With GitHub or GitLab: 

  1. Add / amend commits

  2. Run "git push", optionally with --force-with-lease, which requires
     a fairly deep understanding of the implications of rewriting git
     history.  This is a sufficiently complicated topic that I've
     blogged about it twice to try to help reduce confusion:

       https://blog.adamspiers.org/2015/03/24/why-and-how-to-correctly-amend-github-pull-requests/
       https://blog.adamspiers.org/2017/08/16/squash-merging-and-other-problems-with-github/

>or a complete re-write of the contribution. 

With Gerrit: 

  1. Create new branch and commit the rewrite to it

  2. Run "git review"

  3. Abandon the old review with a comment linking to the new one.

With GitHub or GitLab: 

  1. Create new branch and commit the rewrite to it

  2. Go through the 6 steps I listed above for submitting a new
     pull/merge request

  3. Abandon the old review with a comment linking to the new one.

>I spent a lot more time supporting users on Gerrit when 
>doing these things than I did Gitlab users. 

I don't dispute that.  But I'd love to hear more about the concrete 
reasons why. 

>Anecdotes on offer include things like "I re-cloned the the repo and 
>my branch isn't there even though I pushed it". 

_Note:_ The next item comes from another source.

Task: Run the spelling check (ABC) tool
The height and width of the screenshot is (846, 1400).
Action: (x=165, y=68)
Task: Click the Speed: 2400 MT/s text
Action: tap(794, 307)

Yeah, that's a very good point that users who are used to pushing 
their changes somewhere central would need to relearn the new model. 
And thanks - that's a useful point I can capture in the document I'm 
working on.

But I still disagree that makes Gerrit inherently more complicated; 
it's just *different*.  In fact the number of steps in the processes 
listed above show quite clearly that its lack of requirement to first 
push changes somewhere central significantly simplifies usage. 

>You then need to 
>explain about refs/changes/... and that they need to find their review 
>there and create a branch again from the correct change, which they 
>first need to fetch. 

There's no need to explain about refs/changes/... at all; just point 
them at git review -d: 

  -d CHANGE, --download CHANGE
       Download the contents of an existing gerrit review into a branch

Another simple one-liner. 

>Gerrit is a fantastic tool, but it isn't for everyone is my 
>conclusion. 

Is *any* tool for everyone? ;-) 

>I wish it was, because the code-review is pretty unbeatable. 
>
>>>- No bugs/issues etc. 
>>
>>That's one of the awesome things about http://gerrithub.io/ - you 
>>get first-class code review but with all the nice other features 
>>offered by GitHub. 
>
>I.e. external tool. 
>
>I don't really want to spend more time on this discussion (it's pretty 
>off-topic for the list). 

Well, it's clear that some key people here aren't familiar with 
Gerrit, so I hope this is helpful to them at least. 

>My opinion is simply that Gerrit is the 
>better tool for most purposes, but some developers will feel the 
>threshold is too high and may not contribute. Gitlab is inferior for 
>code-review but much more accessible and comes with more included. I 
>will be happy either way, and also with staying on GitHub for the 
>moment until we see what M$ has planned. 

I agree with all of that.  I just feel that most of the developers who 
feel that the threshold is too high are not looking at it in an 
objective way.  But as I said before, I'd be happy to be proven wrong 
by being shown concrete examples of why the learning curve is steeper 
than it appears to me, because that would help me write a better 
migration document. 

Thanks a lot for sharing your thoughts!